Le Temps des mots à voix basse
Anne-Lise Grobéty
La joie de lire
71 pages
Une grande découverte que ce petit livre qui se situe dans la lignée de Matin brun de Franck Pavloff , d’Inconnu à cette adresse de Kressmann Taylor, de L’Ami retrouvé de Fred Uhlman. Il raconte dans une langue simple et pure une histoire d’amitié vraie et forte qui s’oppose à la haine et à la violence de l’antisémitisme. C’était dans un pays de collines parfaites et de vergers. Dans une petite ville tranquille où tout le monde se saluait droit dans les yeux. Le narrateur a un copain, un vrai, Oskar. Son père et Anton, le père d’Oskar, sont les meilleurs amis du monde. L’un, le père du narrateur, est épicier, l’autre comptable. Et poètes, aussi, tous les deux. L’épicier, une fois son travail terminé, soigne ses abeilles et s’installe sous un pommier pour lire un « vrai » livre, comme il dit, pour bien le distinguer de tout ce qui se publie « en vain »... Rien ne menaçait notre vie d’enfants jusqu’à ce que survienne le temps des mots à voix basse.
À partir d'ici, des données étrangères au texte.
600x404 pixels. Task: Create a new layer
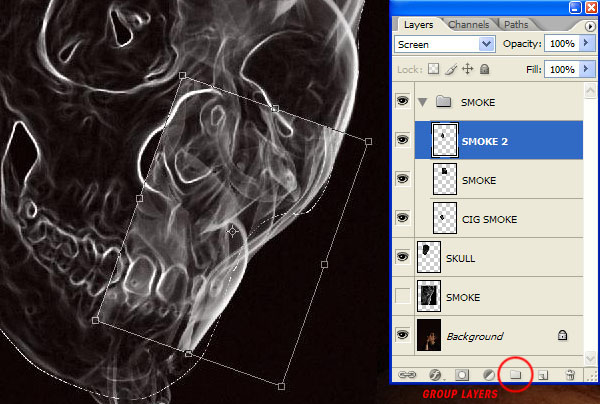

La Voix, elle, parle plus haut que toutes les autres. Et l’on voit grimper partout sur les murs cette espèce d’araignée noire avec ses pattes tordues. Le père d’Oskar doit quitter sa banque ; Oskar est exclu de l’équipe de foot puis de l’école. Ils sont contraints de quitter leur maison pour aller habiter à l’autre bout de la ville dans un « quartier réservé ». Je ne vous dévoilerai pas la fin de cette histoire, bouleversante. L’auteur est née en Suisse romande. Son premier roman - Pour mourir en février - fut publié alors qu’elle n’avait que dix-neuf ans et obtint le prix Georges Nicole en 1969. En 2000 le Grand Prix C.F. Ramuz lui a été décerné pour l’ensemble de son œuvre. Lisez, offrez à vos amis et, peut-être surtout à des adolescents, ce livre qui vaut bien des leçons d’Histoire et de ... tolérance.